Download or read book Maps are Territories written by David Turnbull and published by . This book was released on 1989 with total page 66 pages. Available in PDF, EPUB and Kindle. Book excerpt: "The map is not the territory" is a cartographic truism. It means that unless the map is drawn on a mile-to-mile scale and has the same physical characteristics as the territory itself, it cannot be perfectly accurate. But as David Turnbull demonstrates, the map is a metaphor not only for the territory it represents but for the culture that created it. As such, it takes on the meaning of the territory and its importance in that culture.
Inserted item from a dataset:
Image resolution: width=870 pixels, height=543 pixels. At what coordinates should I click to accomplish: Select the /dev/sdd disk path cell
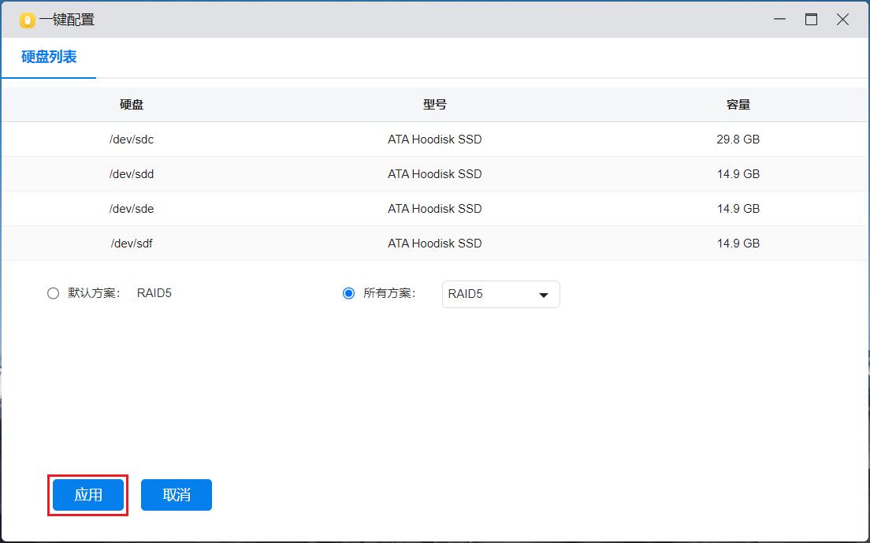[x=132, y=174]
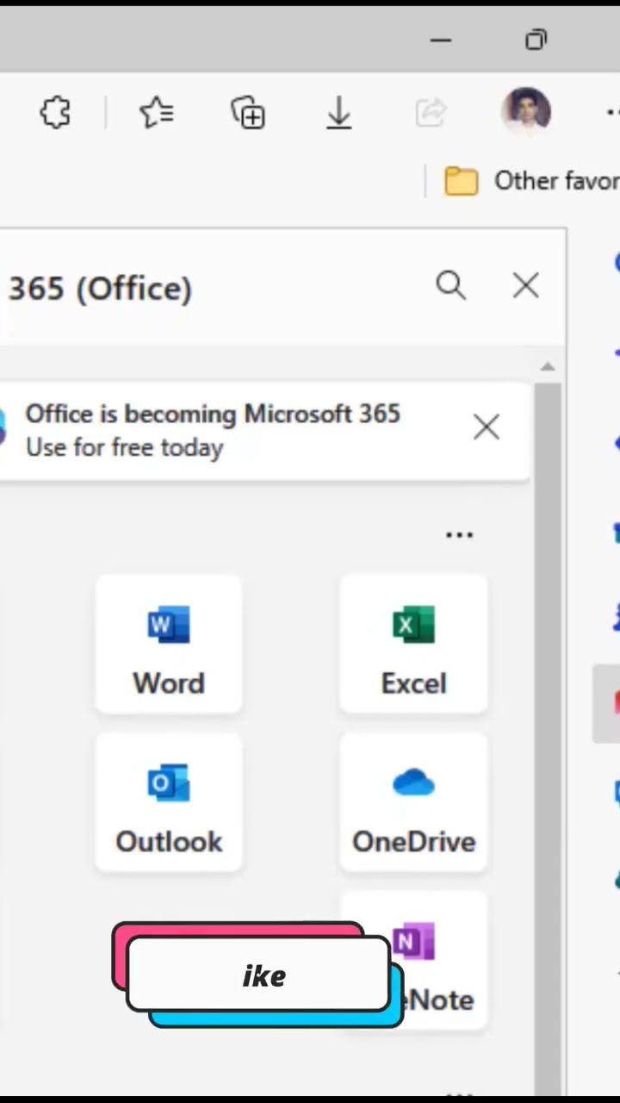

In this ingenious book, Turnbull challenges common assumptions about the nature of cartography. In each of ten "exhibits" he addresses a seemingly basic concept—that a map is be factually accurate, for example, or that its symbols refer to concrete elements of the landscape—and then illustrates its complexities with maps from Western, Asian, and native cultures, from prehistoric to modern times, accompanied by quotations and historical background. The "exhibits" show how different cultures express their relation to the land, and how those differences ultimately define not only territory but also domination—religious, ideological, cultural, and political. An ideal introduction to the concepts of cartography, this book teaches not only how to read maps, but how to read them between the lines.